§ What is expected: Check each line of the listing for the word "computer" and give only the number of lines that have it.

§ Material provided:
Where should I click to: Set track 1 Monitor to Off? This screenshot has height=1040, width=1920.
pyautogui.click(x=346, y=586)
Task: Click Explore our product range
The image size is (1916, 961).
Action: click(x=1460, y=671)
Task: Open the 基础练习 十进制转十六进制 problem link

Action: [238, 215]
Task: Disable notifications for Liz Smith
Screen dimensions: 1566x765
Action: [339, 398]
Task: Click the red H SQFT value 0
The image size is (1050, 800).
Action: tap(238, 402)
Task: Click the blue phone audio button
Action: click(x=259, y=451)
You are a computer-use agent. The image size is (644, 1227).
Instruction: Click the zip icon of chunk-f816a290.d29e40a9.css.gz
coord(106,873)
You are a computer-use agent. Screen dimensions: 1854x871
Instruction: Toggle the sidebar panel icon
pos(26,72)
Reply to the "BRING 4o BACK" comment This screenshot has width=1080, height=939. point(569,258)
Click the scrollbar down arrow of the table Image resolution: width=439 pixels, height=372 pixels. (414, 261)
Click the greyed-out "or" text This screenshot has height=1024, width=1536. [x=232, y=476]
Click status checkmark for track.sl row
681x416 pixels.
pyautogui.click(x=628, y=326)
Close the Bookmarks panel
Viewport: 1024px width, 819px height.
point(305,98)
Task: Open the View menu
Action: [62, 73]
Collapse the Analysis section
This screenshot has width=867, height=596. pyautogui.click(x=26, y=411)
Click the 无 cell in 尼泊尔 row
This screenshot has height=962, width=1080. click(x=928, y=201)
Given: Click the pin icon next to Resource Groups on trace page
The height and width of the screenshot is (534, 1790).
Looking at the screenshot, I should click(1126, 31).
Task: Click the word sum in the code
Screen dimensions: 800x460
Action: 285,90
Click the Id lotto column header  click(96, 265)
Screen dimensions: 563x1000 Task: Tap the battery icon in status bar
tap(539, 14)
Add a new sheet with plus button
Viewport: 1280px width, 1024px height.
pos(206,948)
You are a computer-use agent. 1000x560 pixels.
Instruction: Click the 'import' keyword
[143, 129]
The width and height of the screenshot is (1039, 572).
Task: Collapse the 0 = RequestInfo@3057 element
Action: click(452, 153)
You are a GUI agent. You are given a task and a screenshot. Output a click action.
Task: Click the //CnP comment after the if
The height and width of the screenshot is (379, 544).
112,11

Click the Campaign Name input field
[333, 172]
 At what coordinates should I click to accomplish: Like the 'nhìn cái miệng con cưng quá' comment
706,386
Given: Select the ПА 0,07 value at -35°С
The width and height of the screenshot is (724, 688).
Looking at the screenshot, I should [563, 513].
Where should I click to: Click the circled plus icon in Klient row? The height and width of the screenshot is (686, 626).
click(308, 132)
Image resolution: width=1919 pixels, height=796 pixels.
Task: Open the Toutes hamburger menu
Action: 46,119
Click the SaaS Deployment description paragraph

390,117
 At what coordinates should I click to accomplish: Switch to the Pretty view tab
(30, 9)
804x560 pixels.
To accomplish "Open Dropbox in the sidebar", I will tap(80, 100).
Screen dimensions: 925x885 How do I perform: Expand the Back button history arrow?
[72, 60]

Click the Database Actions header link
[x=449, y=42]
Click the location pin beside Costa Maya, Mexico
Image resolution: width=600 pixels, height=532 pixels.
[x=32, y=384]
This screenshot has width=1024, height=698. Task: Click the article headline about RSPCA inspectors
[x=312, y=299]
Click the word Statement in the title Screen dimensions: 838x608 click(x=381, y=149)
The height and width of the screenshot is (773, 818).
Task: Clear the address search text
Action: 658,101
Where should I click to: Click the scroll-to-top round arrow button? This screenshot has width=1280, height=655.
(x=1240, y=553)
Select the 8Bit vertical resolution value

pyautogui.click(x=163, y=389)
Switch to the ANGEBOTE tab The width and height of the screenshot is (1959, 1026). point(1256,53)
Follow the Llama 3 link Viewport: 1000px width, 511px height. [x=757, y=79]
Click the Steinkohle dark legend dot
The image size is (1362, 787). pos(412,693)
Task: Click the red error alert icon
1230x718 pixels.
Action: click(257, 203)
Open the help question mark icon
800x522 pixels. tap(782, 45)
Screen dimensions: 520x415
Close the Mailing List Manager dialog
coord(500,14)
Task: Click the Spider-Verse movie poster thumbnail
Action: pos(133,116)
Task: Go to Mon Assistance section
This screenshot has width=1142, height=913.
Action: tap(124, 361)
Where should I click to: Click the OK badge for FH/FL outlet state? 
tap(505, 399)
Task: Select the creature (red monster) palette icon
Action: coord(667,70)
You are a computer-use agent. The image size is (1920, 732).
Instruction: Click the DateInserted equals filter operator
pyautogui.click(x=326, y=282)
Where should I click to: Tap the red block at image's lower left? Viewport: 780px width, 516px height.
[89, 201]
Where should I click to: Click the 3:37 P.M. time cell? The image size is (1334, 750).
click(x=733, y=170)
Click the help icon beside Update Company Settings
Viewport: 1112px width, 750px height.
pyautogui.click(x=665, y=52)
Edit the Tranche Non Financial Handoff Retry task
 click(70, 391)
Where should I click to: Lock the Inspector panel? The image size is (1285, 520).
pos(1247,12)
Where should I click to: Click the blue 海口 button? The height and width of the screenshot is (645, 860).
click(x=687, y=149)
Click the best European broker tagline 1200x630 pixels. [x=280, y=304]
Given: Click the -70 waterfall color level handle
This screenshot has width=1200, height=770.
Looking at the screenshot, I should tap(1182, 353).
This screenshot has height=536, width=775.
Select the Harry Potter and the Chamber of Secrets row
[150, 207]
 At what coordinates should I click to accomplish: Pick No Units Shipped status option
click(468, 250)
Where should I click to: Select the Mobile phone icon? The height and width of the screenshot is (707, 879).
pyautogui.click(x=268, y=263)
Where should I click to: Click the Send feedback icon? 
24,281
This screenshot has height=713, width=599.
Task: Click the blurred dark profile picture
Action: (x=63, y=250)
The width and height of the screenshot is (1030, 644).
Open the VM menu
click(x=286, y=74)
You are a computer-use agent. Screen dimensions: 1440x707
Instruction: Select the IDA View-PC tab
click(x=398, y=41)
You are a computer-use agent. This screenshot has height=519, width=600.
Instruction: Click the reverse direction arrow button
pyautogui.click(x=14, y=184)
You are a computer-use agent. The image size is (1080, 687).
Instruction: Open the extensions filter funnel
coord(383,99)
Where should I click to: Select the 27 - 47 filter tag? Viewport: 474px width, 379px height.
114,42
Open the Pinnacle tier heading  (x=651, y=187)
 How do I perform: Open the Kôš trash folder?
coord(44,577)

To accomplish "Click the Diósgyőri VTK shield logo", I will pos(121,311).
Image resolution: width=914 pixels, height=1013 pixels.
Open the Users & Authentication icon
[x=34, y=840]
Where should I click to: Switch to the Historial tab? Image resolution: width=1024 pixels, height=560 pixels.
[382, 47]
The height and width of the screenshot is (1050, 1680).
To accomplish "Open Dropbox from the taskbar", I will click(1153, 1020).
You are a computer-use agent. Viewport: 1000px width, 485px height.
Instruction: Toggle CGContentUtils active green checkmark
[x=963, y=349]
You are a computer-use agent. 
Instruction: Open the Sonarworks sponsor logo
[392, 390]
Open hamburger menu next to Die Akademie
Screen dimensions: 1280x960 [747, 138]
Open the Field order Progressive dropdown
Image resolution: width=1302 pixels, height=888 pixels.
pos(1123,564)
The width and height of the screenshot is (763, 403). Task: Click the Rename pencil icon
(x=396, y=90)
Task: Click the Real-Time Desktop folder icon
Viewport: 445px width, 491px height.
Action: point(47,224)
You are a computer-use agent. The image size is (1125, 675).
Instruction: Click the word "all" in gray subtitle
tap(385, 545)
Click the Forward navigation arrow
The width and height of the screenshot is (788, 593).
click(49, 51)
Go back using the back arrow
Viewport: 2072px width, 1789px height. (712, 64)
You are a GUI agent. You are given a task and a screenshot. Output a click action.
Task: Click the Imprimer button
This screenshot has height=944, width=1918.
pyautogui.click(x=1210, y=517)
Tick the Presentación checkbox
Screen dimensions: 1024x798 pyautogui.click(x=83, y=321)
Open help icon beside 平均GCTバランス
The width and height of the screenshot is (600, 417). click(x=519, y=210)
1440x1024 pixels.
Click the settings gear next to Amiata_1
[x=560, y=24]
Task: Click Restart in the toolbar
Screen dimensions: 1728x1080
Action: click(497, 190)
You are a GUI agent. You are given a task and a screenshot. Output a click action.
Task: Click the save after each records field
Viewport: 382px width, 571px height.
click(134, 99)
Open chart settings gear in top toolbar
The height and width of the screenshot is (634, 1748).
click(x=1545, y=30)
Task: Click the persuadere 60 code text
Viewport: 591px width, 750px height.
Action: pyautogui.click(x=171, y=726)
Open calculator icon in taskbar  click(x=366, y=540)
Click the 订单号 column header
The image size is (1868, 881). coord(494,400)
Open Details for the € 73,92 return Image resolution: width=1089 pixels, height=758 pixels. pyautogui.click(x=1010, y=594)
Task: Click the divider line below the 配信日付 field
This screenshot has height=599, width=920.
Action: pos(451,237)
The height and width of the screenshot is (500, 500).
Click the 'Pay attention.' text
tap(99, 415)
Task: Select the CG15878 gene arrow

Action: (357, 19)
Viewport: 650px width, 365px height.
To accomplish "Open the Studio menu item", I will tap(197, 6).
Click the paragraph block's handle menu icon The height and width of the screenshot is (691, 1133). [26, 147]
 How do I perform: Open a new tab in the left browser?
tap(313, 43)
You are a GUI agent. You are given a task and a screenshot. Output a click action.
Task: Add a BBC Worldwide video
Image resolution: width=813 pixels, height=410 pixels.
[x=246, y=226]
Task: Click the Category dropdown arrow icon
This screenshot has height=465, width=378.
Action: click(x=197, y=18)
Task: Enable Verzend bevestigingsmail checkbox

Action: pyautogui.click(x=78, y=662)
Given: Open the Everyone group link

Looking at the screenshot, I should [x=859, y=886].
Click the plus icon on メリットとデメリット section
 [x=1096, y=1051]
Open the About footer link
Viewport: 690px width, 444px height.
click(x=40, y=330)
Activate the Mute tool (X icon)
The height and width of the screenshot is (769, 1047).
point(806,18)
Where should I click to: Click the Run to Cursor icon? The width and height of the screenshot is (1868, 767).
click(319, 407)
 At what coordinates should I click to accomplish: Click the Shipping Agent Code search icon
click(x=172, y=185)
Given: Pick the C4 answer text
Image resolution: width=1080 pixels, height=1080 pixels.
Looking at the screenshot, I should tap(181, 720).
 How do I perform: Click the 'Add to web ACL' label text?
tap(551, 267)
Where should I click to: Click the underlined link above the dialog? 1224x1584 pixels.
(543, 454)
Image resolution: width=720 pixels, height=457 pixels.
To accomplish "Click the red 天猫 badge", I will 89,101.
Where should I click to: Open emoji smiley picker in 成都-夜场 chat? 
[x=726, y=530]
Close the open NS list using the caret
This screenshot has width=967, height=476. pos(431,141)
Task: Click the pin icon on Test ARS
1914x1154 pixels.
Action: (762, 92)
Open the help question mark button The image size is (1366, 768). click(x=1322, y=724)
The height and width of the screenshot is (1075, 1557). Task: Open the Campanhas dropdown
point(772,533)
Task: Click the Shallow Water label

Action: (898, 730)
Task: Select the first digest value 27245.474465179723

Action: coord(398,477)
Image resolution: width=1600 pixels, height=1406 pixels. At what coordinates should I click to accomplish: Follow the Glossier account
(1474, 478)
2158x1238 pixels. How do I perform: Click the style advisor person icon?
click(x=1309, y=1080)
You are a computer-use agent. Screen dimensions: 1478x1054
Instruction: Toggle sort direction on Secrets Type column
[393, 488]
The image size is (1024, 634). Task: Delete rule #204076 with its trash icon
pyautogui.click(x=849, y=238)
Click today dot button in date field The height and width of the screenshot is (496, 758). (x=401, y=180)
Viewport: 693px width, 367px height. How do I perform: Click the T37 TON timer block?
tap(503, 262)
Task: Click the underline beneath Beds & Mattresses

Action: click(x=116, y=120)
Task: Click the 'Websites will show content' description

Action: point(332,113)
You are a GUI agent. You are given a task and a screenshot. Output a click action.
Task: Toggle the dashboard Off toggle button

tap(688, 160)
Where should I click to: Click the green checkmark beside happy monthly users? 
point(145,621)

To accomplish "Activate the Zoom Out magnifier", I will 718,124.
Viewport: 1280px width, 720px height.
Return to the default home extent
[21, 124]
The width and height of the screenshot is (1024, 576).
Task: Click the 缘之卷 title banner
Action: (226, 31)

§ Solution to this task: 11